- PROBLEM STATEMENT: Copy the following items word for word, leaving out the pictures.

* start *

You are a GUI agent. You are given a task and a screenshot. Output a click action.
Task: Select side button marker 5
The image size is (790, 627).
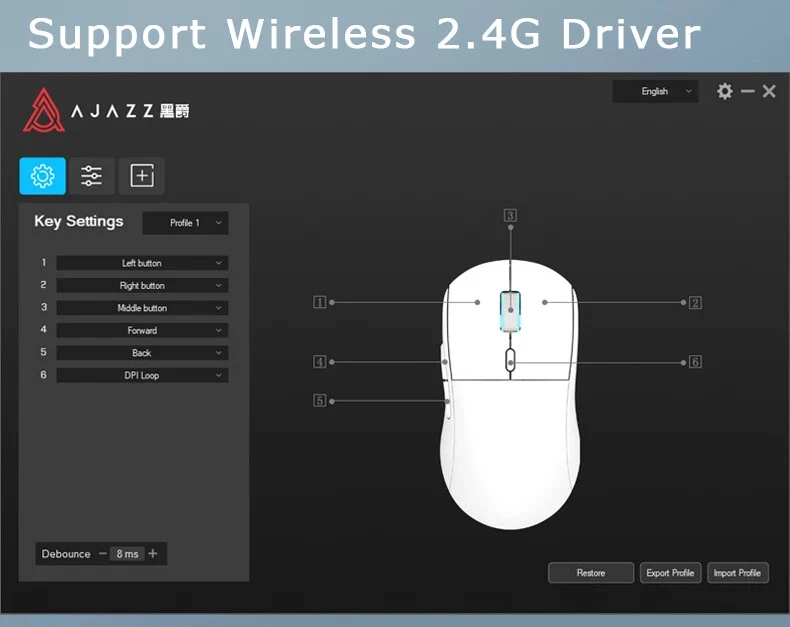pyautogui.click(x=320, y=401)

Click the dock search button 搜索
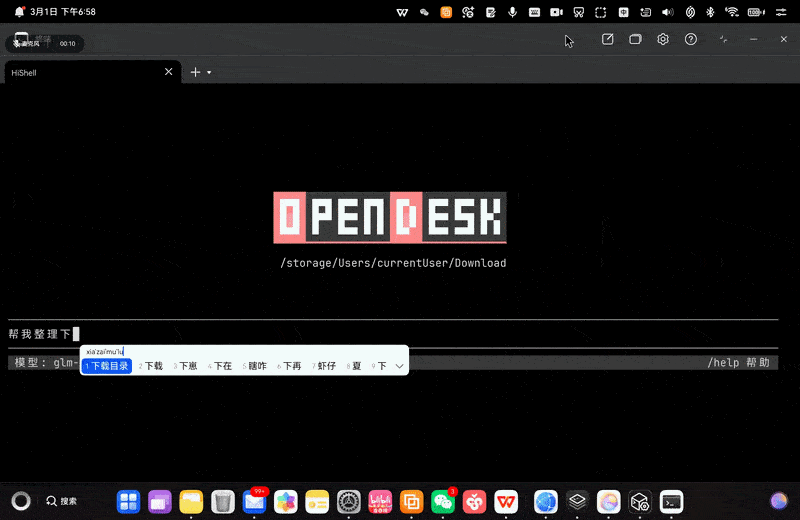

* end *

- REPLY TO THE TASK:
You are a GUI agent. You are given a task and a screenshot. Output a click action.
Task: Select side button marker 5
The image size is (790, 627).
pyautogui.click(x=320, y=401)

Click the dock search button 搜索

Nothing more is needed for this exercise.